** start of Page text **
Prelude to Fame is a 1950 British drama film set in Italy, directed by Fergus McDonell and starring Guy Rolfe, Kathleen Byron and Kathleen Ryan. It is based on the 1924 story "Young Archimides" by Aldous Huxley, about a mathematical prodigy who is also gifted in music.

Plot
While vacationing in Italy, Nick Morell, son of John Morell, a famous English philosopher and amateur musician and his wife Catherine, becomes friendly with young Guido. Morell discovers the boy has an extraordinary instinct for orchestration and a phenomenal music memory. A neighboring couple, Signor and Signora Boudini become aware of the boy's talents, and the Signora appeals to Guido's parents to let her educate him musically. Torn by their love for their son and the duty they feel to let the world hear his talent, they consent.

Guido is tutored by Dr. Lorenzo. Signora Bondini denies the boy all contact with his parents and everyone else except her. She also has neither sent his letters to his family, nor let him see the ones they've sent to him. He becomes phenomenally successful and makes the grand tour of Europe, while Signora Bondini is enraptured by the acclaim given her through her "discovery" of the boy. She prepares to take him to America and also prepares adoption papers.
** end of Page text **
» **Tasks to perform**
A. Return the part of the Prelude to Fame text between "Guido is tutored" and "prepares adoption papers.", inclusive.
B. According to the Prelude to Fame text, who directed the film?
** start of Extracted entries **
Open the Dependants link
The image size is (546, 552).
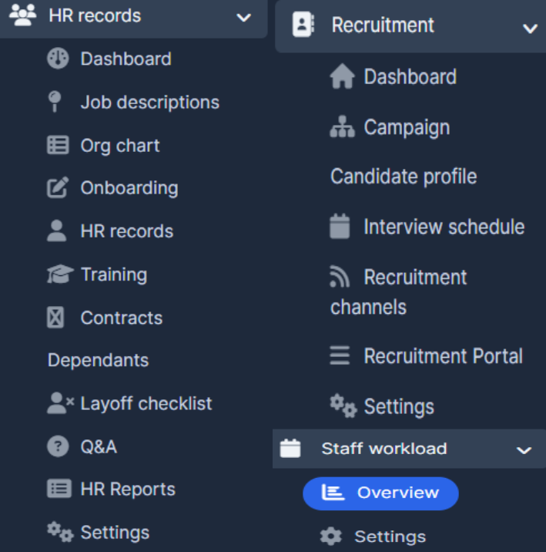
** end of Extracted entries **
** start of Extracted entries **
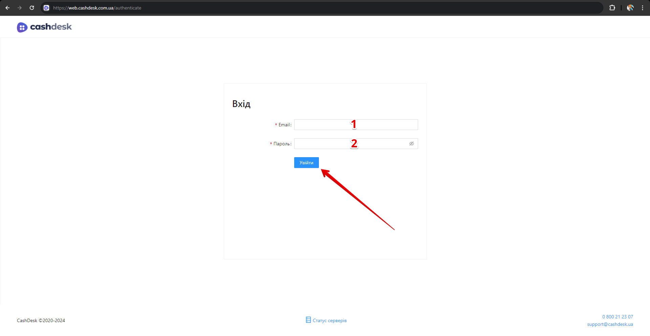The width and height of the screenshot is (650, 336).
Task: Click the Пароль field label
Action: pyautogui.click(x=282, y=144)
** end of Extracted entries **
» **Written answers**
A.
Guido is tutored by Dr. Lorenzo. Signora Bondini denies the boy all contact with his parents and everyone else except her. She also has neither sent his letters to his family, nor let him see the ones they've sent to him. He becomes phenomenally successful and makes the grand tour of Europe, while Signora Bondini is enraptured by the acclaim given her through her "discovery" of the boy. She prepares to take him to America and also prepares adoption papers.

B. Fergus McDonell